In Russian we have an expression:
попасть в заварушку - get into a little "cook-up"


----------



## Karton Realista

In Poland we say "*Wpaść jak śliwka w kompot*" (to fall into like a plume into compote) - to get in trouble.


----------



## ThomasK

I am late, but I noticed that in Dutch we have quite some expressions with a "we are in + [mashed food, from soup to jumbled ... ]" structure: _*we zitten in de rats [ratatouille]/ puree/ prak [mashed food].*_ It could even become more vulgar in English or French (sh..., m....), though that food is no longer cooked.

There must be more languages where you have this phenomenon!


----------



## bibax

ilocas2 said:


> In Czech there is _být v bryndě_ and it means to be in trouble ...


Also

být v "pěkné" kaši = to be in "nice" mash/purée/porridge (= Brei in German; in der Patsche sitzen);
být v rejži = to be in the rice;
být v troubě = to be in the oven;
být v loji = to be in the tallow;

And we knead dough for troubles.

Je zaděláno na problém. = It [dough] has been kneaded for a problem.
Zaděláváš si na problémy. = You are kneading [dough] for troubles.
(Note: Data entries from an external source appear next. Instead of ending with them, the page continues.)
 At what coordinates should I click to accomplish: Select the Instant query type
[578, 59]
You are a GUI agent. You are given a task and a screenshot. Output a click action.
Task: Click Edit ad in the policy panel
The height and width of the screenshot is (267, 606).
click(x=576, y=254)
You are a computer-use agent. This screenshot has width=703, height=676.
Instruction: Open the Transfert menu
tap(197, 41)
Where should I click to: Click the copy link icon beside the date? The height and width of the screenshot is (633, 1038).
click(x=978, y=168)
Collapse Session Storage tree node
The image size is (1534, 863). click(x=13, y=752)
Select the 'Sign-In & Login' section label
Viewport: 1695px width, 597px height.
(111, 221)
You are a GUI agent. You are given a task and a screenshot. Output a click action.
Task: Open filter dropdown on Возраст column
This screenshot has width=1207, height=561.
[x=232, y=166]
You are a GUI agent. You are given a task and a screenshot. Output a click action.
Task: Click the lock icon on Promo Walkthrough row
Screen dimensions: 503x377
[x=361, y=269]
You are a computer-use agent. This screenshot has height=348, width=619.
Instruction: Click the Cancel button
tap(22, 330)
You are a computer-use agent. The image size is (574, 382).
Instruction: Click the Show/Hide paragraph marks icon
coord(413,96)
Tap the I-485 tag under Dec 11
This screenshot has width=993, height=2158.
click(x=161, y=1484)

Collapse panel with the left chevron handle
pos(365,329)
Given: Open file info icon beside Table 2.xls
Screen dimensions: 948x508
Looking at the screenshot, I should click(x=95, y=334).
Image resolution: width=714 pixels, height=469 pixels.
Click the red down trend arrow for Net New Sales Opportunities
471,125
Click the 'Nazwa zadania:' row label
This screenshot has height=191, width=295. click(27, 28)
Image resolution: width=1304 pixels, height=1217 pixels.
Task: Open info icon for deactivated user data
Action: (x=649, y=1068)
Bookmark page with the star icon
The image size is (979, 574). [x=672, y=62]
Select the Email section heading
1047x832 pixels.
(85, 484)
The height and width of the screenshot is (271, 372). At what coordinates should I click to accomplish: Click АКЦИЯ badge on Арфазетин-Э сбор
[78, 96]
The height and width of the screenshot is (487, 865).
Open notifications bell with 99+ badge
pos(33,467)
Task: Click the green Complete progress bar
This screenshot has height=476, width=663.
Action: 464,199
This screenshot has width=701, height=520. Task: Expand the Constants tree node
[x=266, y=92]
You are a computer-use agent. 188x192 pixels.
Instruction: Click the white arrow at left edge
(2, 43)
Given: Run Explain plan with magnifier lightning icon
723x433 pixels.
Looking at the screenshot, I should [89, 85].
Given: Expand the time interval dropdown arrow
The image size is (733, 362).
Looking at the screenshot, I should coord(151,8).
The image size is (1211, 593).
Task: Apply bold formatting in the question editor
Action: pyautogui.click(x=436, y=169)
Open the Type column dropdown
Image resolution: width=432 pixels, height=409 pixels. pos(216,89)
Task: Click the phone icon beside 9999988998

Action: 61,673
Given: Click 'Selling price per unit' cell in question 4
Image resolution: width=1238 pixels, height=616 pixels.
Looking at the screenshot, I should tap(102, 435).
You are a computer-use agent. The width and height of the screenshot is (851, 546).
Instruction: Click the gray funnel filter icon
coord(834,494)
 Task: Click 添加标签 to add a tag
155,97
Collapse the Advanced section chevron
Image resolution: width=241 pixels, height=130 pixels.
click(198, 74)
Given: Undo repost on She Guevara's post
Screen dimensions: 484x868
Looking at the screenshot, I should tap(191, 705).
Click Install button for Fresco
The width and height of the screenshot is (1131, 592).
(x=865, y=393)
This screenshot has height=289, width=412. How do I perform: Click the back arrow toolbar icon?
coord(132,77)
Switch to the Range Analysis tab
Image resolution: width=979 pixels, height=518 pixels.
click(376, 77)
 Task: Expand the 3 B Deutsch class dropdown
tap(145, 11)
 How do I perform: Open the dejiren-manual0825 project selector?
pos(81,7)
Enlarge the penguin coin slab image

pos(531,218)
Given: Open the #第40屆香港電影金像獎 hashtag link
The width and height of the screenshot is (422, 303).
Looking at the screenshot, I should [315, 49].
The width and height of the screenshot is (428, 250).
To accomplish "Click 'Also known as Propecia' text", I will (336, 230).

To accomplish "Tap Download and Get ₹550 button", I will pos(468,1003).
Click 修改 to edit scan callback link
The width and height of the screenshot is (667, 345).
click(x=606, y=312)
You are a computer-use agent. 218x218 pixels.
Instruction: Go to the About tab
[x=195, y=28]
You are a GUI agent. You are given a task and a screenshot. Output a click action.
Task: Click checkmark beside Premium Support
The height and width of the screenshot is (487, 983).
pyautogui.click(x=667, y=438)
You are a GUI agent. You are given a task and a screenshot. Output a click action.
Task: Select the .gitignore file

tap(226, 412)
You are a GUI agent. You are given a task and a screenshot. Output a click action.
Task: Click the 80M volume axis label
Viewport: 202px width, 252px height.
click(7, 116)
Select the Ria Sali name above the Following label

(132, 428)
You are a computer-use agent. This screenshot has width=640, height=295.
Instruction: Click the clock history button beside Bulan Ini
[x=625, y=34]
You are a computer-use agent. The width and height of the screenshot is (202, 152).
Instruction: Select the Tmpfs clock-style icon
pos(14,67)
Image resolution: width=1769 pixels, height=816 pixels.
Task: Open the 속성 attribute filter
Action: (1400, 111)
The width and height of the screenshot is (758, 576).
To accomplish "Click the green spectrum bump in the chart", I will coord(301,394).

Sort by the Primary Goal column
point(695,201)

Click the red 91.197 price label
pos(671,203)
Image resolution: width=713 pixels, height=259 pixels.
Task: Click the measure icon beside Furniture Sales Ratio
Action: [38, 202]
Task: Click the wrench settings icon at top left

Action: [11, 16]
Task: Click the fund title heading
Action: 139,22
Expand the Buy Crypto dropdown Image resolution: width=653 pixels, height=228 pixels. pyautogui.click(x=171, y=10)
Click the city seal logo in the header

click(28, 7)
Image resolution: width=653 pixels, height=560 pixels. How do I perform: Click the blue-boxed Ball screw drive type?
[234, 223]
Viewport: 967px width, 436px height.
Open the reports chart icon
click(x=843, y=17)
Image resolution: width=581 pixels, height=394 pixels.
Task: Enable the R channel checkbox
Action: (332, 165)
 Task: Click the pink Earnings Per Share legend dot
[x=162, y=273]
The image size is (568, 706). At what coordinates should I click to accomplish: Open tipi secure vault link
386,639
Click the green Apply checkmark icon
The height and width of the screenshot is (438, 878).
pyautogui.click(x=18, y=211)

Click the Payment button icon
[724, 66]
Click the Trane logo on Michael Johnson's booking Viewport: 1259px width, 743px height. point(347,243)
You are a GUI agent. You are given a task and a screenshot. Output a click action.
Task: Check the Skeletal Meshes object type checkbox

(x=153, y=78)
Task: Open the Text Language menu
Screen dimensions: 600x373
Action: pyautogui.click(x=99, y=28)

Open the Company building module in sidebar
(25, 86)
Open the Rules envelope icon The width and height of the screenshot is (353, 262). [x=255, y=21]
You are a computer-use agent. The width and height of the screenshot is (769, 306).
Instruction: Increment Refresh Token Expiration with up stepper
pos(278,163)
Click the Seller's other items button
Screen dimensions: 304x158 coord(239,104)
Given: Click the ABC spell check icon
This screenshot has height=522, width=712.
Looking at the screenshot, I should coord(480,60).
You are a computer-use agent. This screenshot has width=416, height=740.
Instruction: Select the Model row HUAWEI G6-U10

zavařit (si) pěknou kaši (Russ. завари́ть ка́шу) = to cook up "nice" mash/purée (to oneself);


----------



## ilocas2

Yes, but the OP was about soup.


----------



## ThomasK

Quite true, but I think some soups look like stew, broth, etc.!


----------



## Grzmi

In Polish:
_
nawarzyć piwa_ (to brew [a lot of] beer) or _narobić bigosu _(to make [a lot of] sauerkraut, cabbage and meat stew)_ = _to mess things up


----------



## ibogi

In Serbian, idiomatic way to say this is "Sprema se nevolja/Sprema se nešto" - Trouble is getting ready/Something is getting ready

There is also an expression "Nešto se kuva"Something is cooking . For example, if you and your colleagues were at work, and there is a heavy meeting at the director's office. You expect some important news, then you would say to one another to describe the sitiuation "Nešto se kuva". You don't say "Nevolja se kuva" (sounds strange)


----------